EXERCISE DIRECTIONS:
Reproduce the rows from the line with "You are a GUI" to the line with "tap(144, 528)", swapping "screenshot" for "screen capture" and keeping everything else the same. Omit the pictures from your answer.

MATERIAL FOR THIS EXERCISE:

>>>

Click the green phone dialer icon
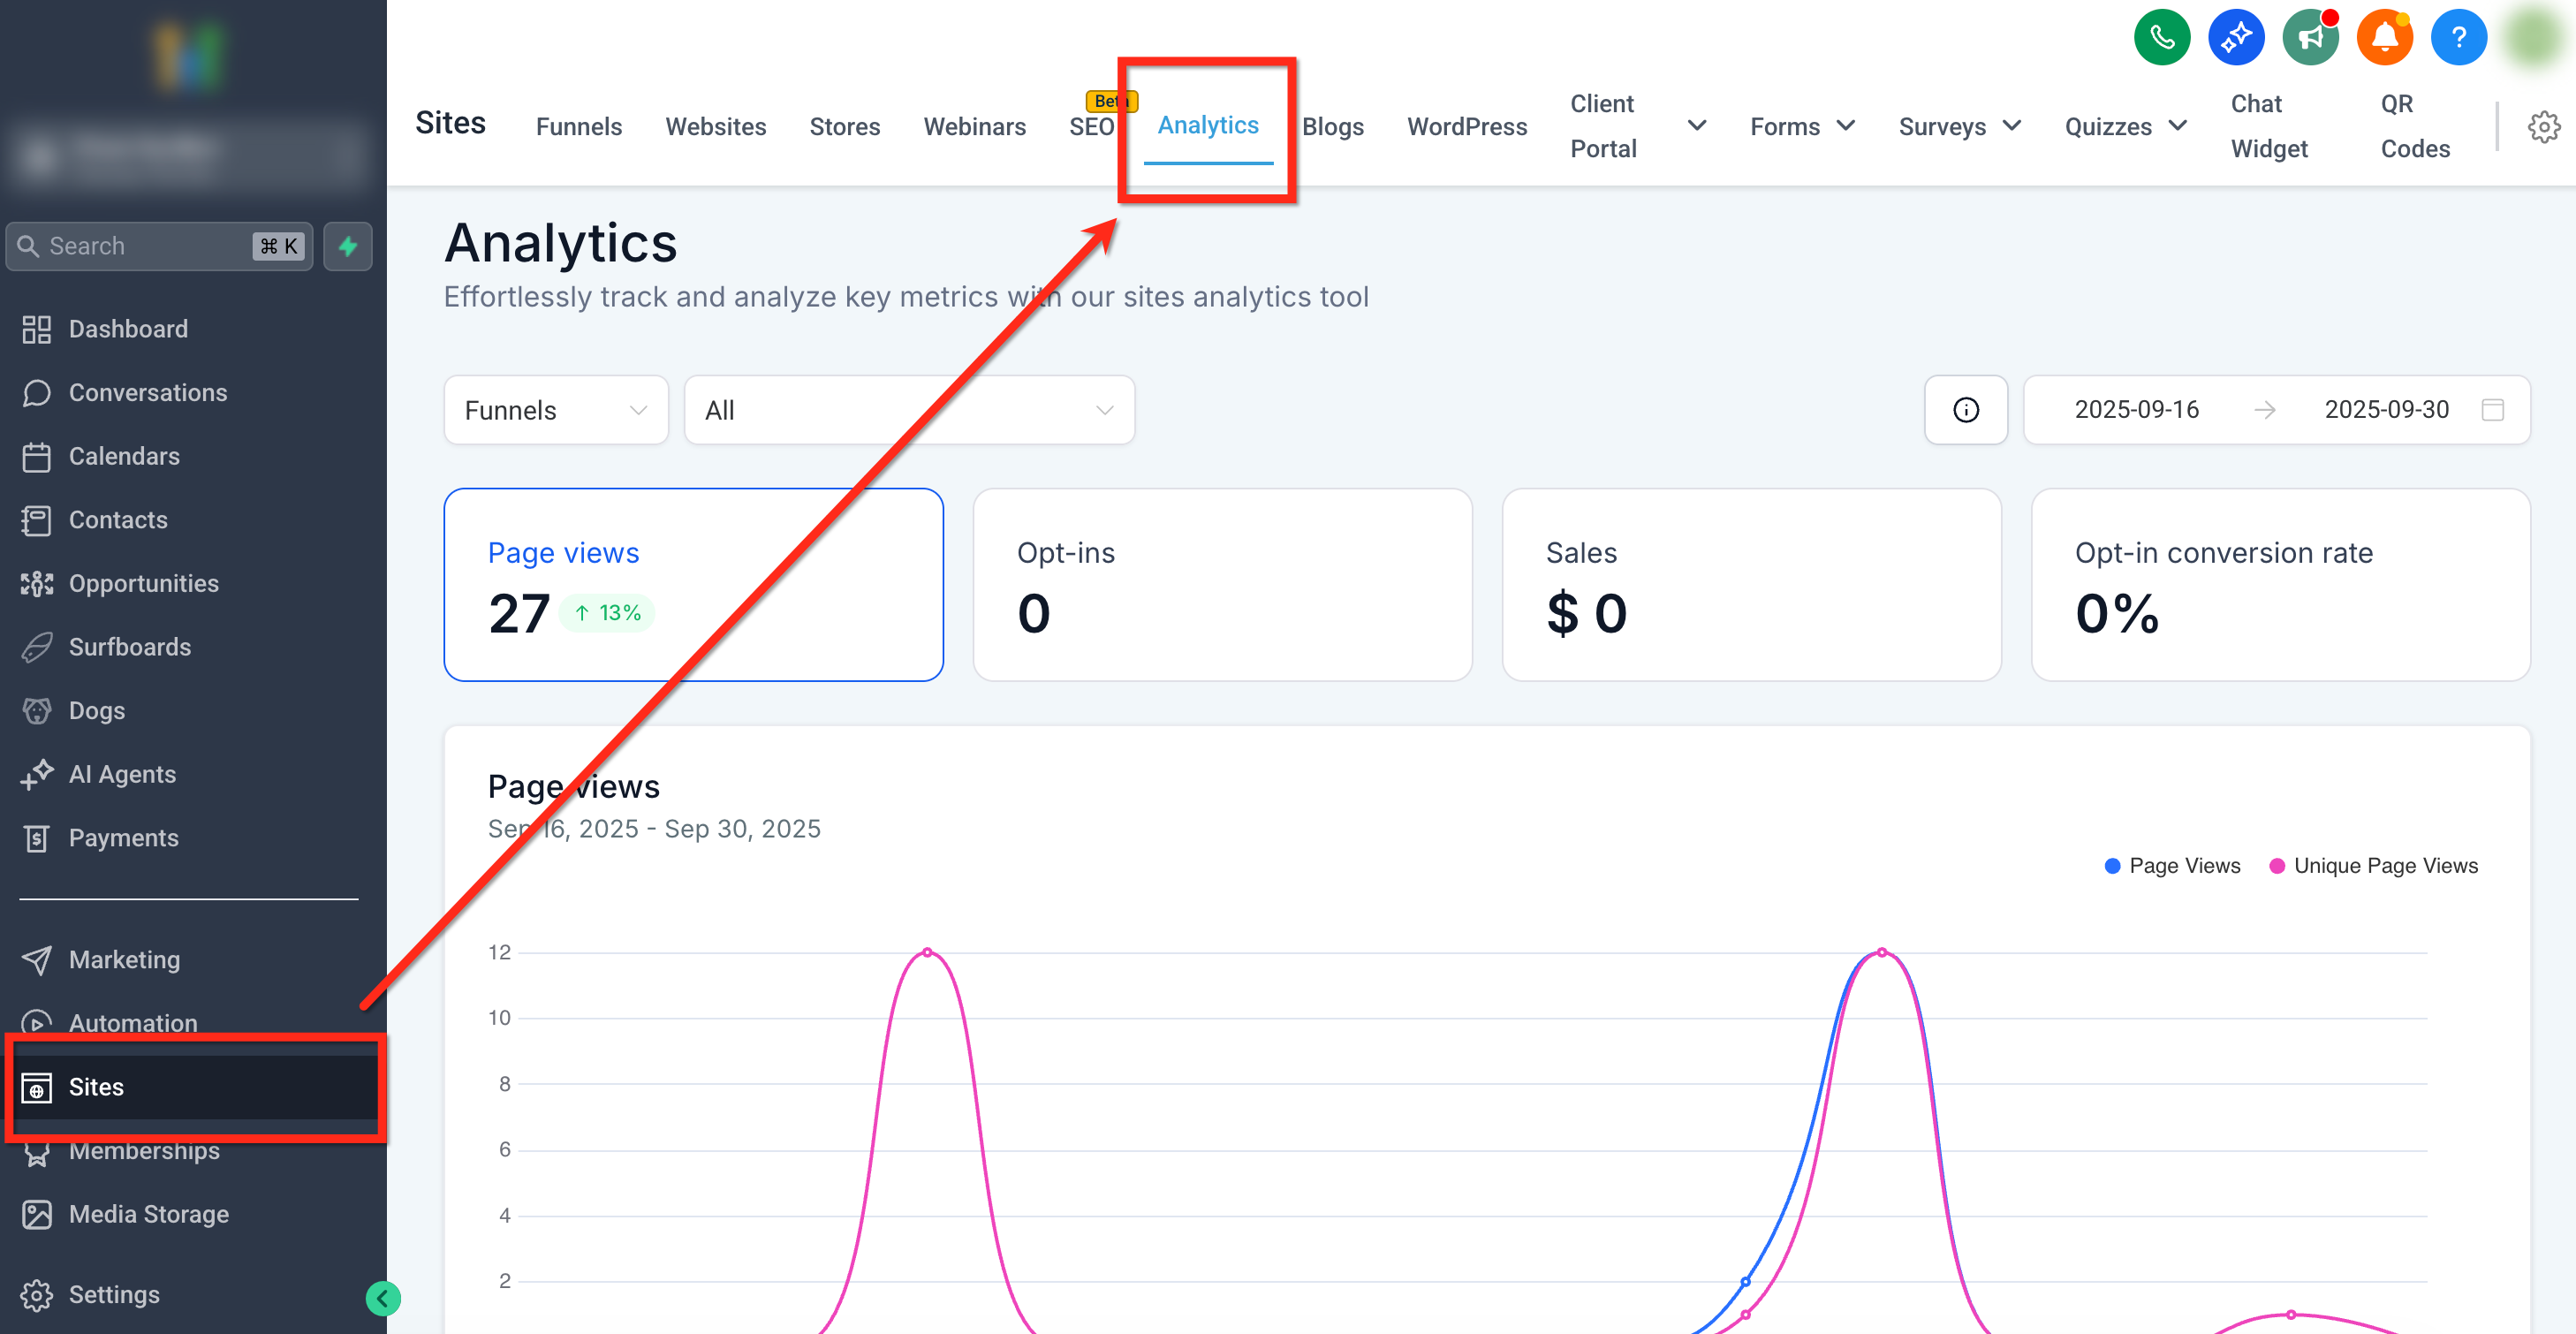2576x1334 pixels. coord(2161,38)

<<<
>>>

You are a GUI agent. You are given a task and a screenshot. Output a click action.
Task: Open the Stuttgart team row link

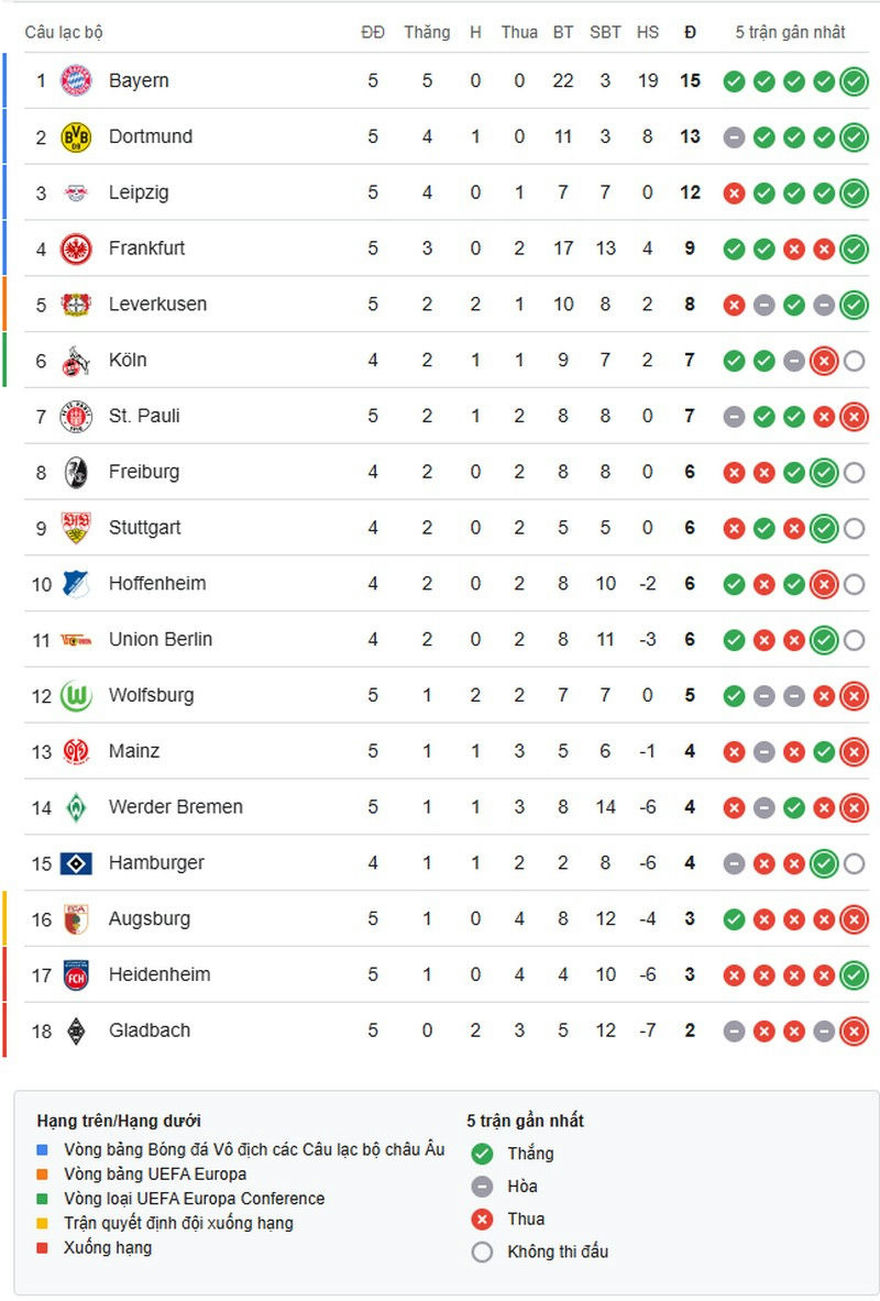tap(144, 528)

<<<

RESULT OF THE EXERCISE:
You are a GUI agent. You are given a task and a screen capture. Output a click action.
Task: Open the Stuttgart team row link

tap(144, 528)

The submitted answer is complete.